For simplicity in the analyses, I will use a subset of the diamonds data set where we randomly select 100 observations and eliminate (for simplicity) the categorical variables.
set.seed(20230425)
n <- 100
d <- diamonds %>%
dplyr::select(-cut, -color, -clarity) %>%
rename(lprice = price) %>%
mutate(lprice = log(lprice))
train <- d %>% sample_n(n)
test <- d %>% sample_n(n)
Let’s fit a couple of regression models to compare with our penalized approaches.
Intercept only
m <- lm(lprice ~ 1, data = train)
p <- predict(m, newdata = test)
error <- data.frame(
group = "Regression",
method = "Intercept-only",
in_sample = mean(m$residuals^2),
out_of_sample = mean((p - test$lprice)^2)
)
All main effects of the continuous variables.
m <- lm(lprice ~ ., data = train)
p <- predict(m, newdata = test)
error <- bind_rows(
error,
data.frame(
group = "Regression",
method = "Main effects",
in_sample = mean(m$residuals^2),
out_of_sample = mean((p - test$lprice)^2)
)
)
Now includes all interactions
m <- lm(lprice ~ .^2, data = train)
p <- predict(m, newdata = test)
error <- bind_rows(
error,
data.frame(
group = "Regression",
method = "Interactions",
in_sample = mean(m$residuals^2),
out_of_sample = mean((p - test$lprice)^2)
)
)
In regression models with many explanatory variables, there is a question of which explanatory variables should be included in a model. If, ultimately, we choose a single set, this is a model or variable selection problem.
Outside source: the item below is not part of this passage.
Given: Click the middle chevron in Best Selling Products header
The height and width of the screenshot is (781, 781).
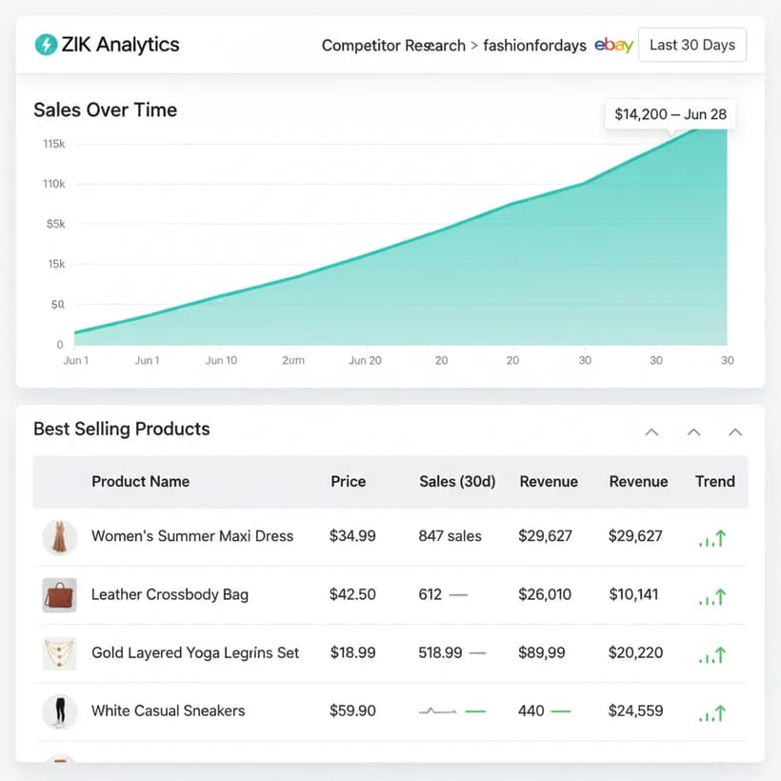Looking at the screenshot, I should click(693, 431).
We already know we can formally test two models that are nested.
m1 <- lm(lprice ~ ., data = train)
m2 <- lm(lprice ~ .^2, data = train)
anova(m1, m2)
## Analysis of Variance Table
##
## Model 1: lprice ~ carat + depth + table + x + y + z
## Model 2: lprice ~ (carat + depth + table + x + y + z)^2
## Res.Df RSS Df Sum of Sq F Pr(>F)
## 1 93 3.8094
## 2 78 3.0168 15 0.79257 1.3661 0.1855
We can utilize this approach to search through models sequentially to determine which explanatory variables (and interactions) should be included in the final model.
R has a step()
function that will automatically perform
this process, although rather than utilizing the F-test and associated
p-value it will use Akaike’s Information Criterion (AIC).
The general AIC formula is -2 times the log likelihood plus two times
the number of \(\beta\)s (call this
\(p\)). For linear regression the
formula is \[
AIC: n\log(\hat\sigma^2) + 2p
\] The \(2p\) is a penalty that
attempts to reduce the number of parameters and, therefore explanatory
variables, in the model. We can obtain AIC from a given model using the
extractAIC()
function:
extractAIC(m1)
## [1] 7.0000 -312.7697
extractAIC(m2)
## [1] 22.0000 -306.0963
The first value is \(p\) while the second value is AIC.
Since we are trying to minimize \(\sigma^2\) and minimize the number of
parameters we are looking for models whose AIC is small. Thus, in this
comparison AIC prefers model m1
due to its lower AIC.
An alternative to AIC is BIC which replaces the penalty by \(\log(n)\times p\). Since \(\log(n)>2\) for \(n > 7\), BIC generally suggests smaller models than AIC.
extractAIC(m1, k = log(n))
## [1] 7.0000 -294.5335
extractAIC(m2, k = log(n))
## [1] 22.0000 -248.7825
BIC prefers m1
since, again, it has the smaller BIC.
One approach is to start with the most basic model: one that only includes the intercept. Then try adding variables that improve (decrease) AIC.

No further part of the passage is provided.